• [Texte source]
▼▼▼
Liban: Le procès du chanteur-compositeur Marcel Khalifé suscite un tollé général
L’artiste «sacrilège» a osé chanter un verset du Coran
Beyrouth, 6 octobre 1999 (APIC) Le procès du chanteur-compositeur Marcel Khalifé, poursuivi pour «atteinte à l’islam» parce qu’il a osé chanter un verset du Coran, suscite un tollé général dans tout le Liban. Hommes politiques, personnalités religieuses, journalistes, artistes, tous font front contre la procédure judiciaire lancée à la suite d’une plainte de Dar el-Fatwa, la plus haute instance religieuse sunnite du Liban.
Mardi, près de 2000 personnes se sont rassemblées au siège de l’Ordre de la presse pour exprimer leur solidarité avec Marcel Khalifé, un artiste à la stature et l’audience internationales, rapporte mercredi le quotidien de Beyrouth «L’Orient-Le Jour». Au premier rang des personnalités présentes, le ministre du Travail et des Affaires sociales, Michel Moussa, des députés, des syndicalistes, ainsi que de nombreux artistes, hommes de lettres et responsables politiques. Khalifé est accusé d’avoir insulté l’islam dans sa chanson «Ô Père, je suis Joseph».
▲▲▲
• [Données brutes]
▼▼▼
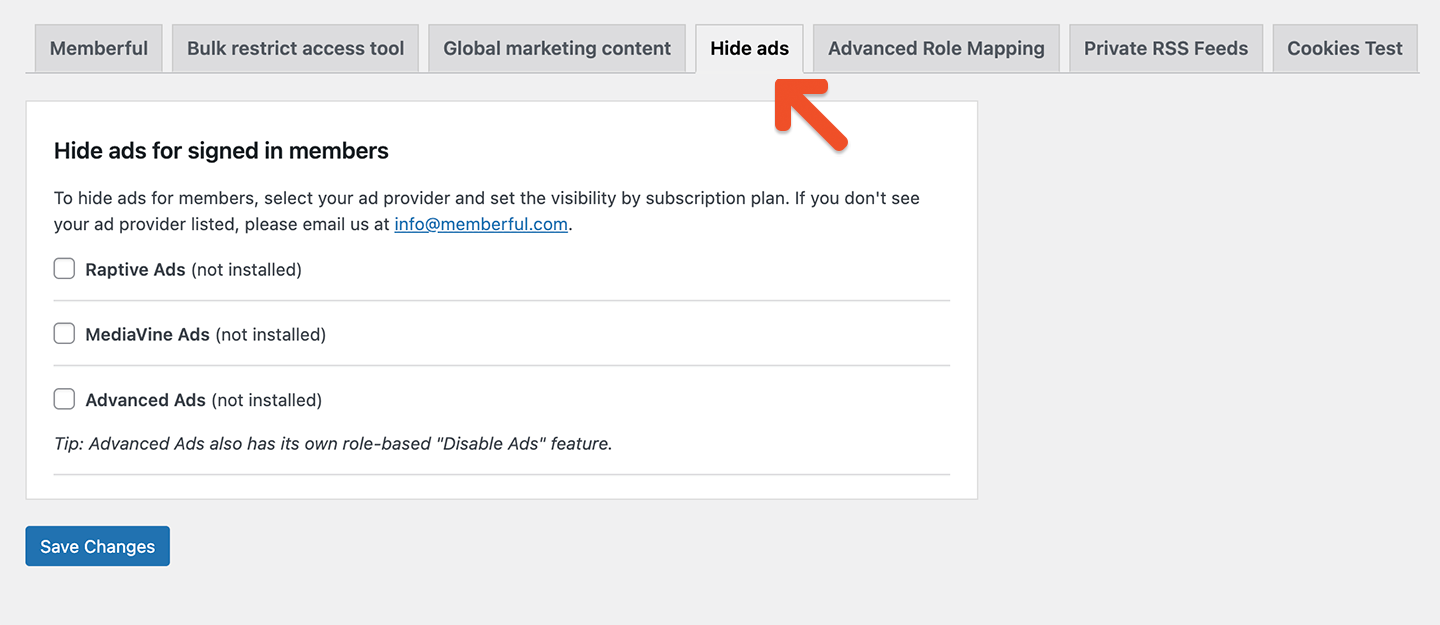
Task: Select the Global marketing content tab
Action: (x=557, y=47)
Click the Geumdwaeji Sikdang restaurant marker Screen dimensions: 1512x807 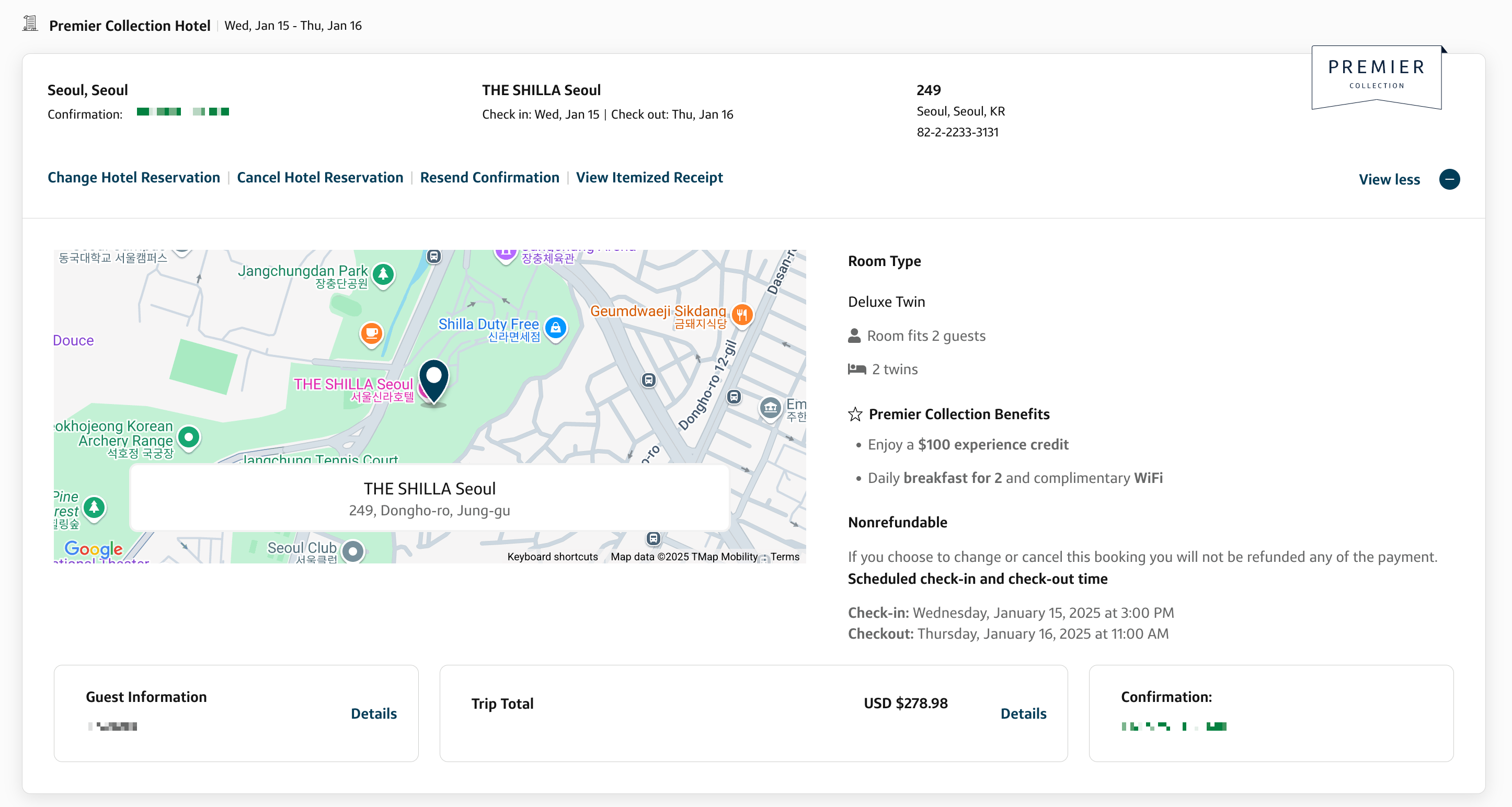[x=742, y=314]

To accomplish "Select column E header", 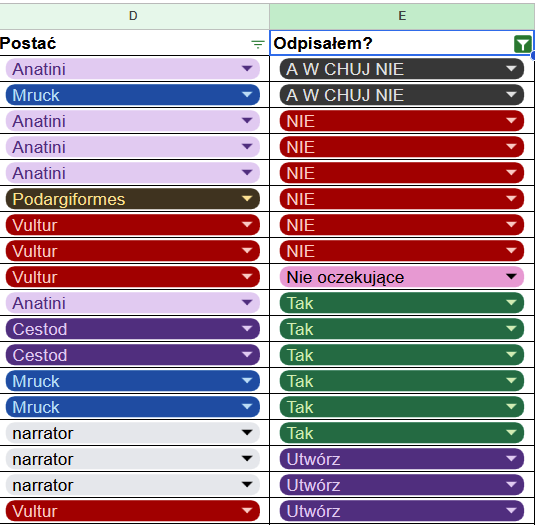I will 402,16.
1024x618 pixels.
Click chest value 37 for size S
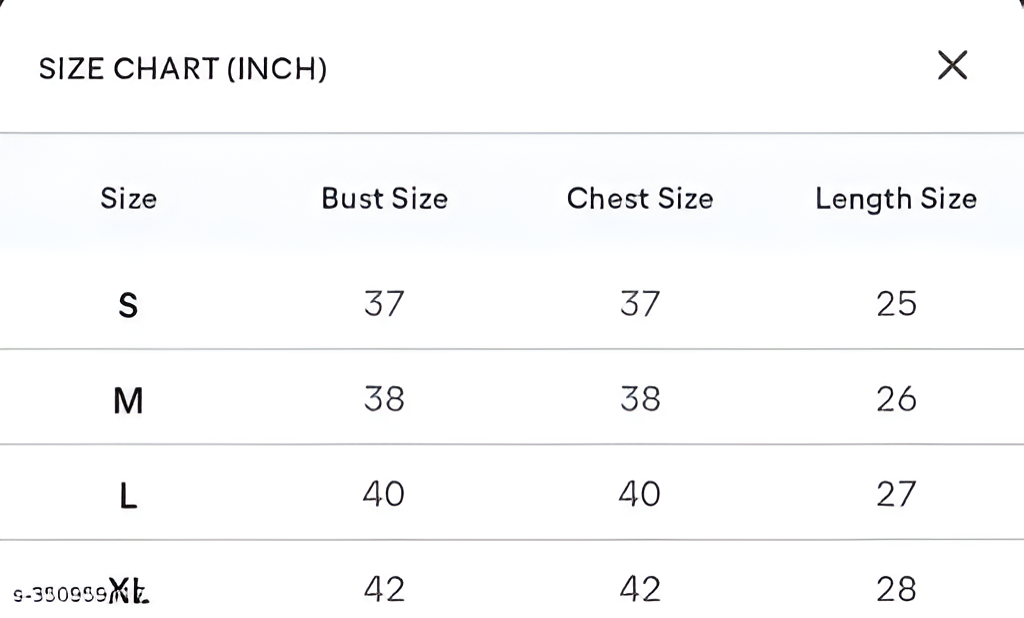click(640, 303)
▲▲▲
• [Exercice A]
Répondez à ces questions d'après l'article sur le procès de Marcel Khalifé :
(i) Quelle instance a porté plainte contre le chanteur ?
(ii) Combien de personnes se sont rassemblées mardi, et à quel endroit ?
(iii) Quelle chanson vaut à Khalifé d'être accusé d'avoir insulté l'islam ?
• [Exercice B] Prolongez l'article sur le procès de Marcel Khalifé à la suite de sa dernière phrase.
Les lignes ne sont pas nécessaires ici.

• [Réponse A]
(i) Dar el-Fatwa, la plus haute instance religieuse sunnite du Liban.
(ii) Près de 2000 personnes, au siège de l'Ordre de la presse.
(iii) «Ô Père, je suis Joseph».

• [Réponse B]
Interdit par al-Azhar
Selon l’acte d’accusation du juge d’instruction Abdel Rahman Chéhab, Khalifé s’est rendu coupable d’avoir chanté un verset du Coran. Le mufti de la République, cheikh Mohammed Rachid Kabbani, chef de la communauté sunnite, a confirmé être à l’origine des poursuites. «Tout arrangement musical d’un verset coranique est interdit par al-Azhar (plus haute instance sunnite musulmane en Egypte, qui fait autorité dans le monde musulman) afin d’empêcher toute atteinte à l’islam», a-t-il souligné.
La manifestation de protestation a défié les censeurs: les 2’000 personnes présentes ont entonné avec Khalifé la chanson qui lui a valu l’action en justice engagée contre lui. Les manifestants ont repris en chœur le passage incriminé, «J’ai vu onze astres et le soleil et la lune se prosternant devant moi», tiré du Coran. Ils ont ensuite signé une pétition de solidarité avec Marcel Khalifé, se déclarant prêts à encourir le même accusation pour que triomphe la liberté de pensée.
Beyrouth, «capitale culturelle du monde arabe», se sent offensée par ce procès
Plusieurs personnalités ont rappelé que Beyrouth, sacrée cette année «capitale culturelle du monde arabe», ne saurait tolérer que l’on porte ainsi atteinte à la liberté d’expression. Même des dignitaires chiites, comme l’ancien guide spirituel du Hezbollah, sayed Mohammed Hussein Fadlallah, n’ont pas suivi le diktat de Dar el-Fatwa. «Nous n’autorisons pas, en général, l’interprétation musicale du Coran, mais lorsqu’un poème est relatif à des aspects humanitaires et comprend un mot ou un verset, nous n’y voyons aucune atteinte au Coran», a indiqué le dignitaire chiite.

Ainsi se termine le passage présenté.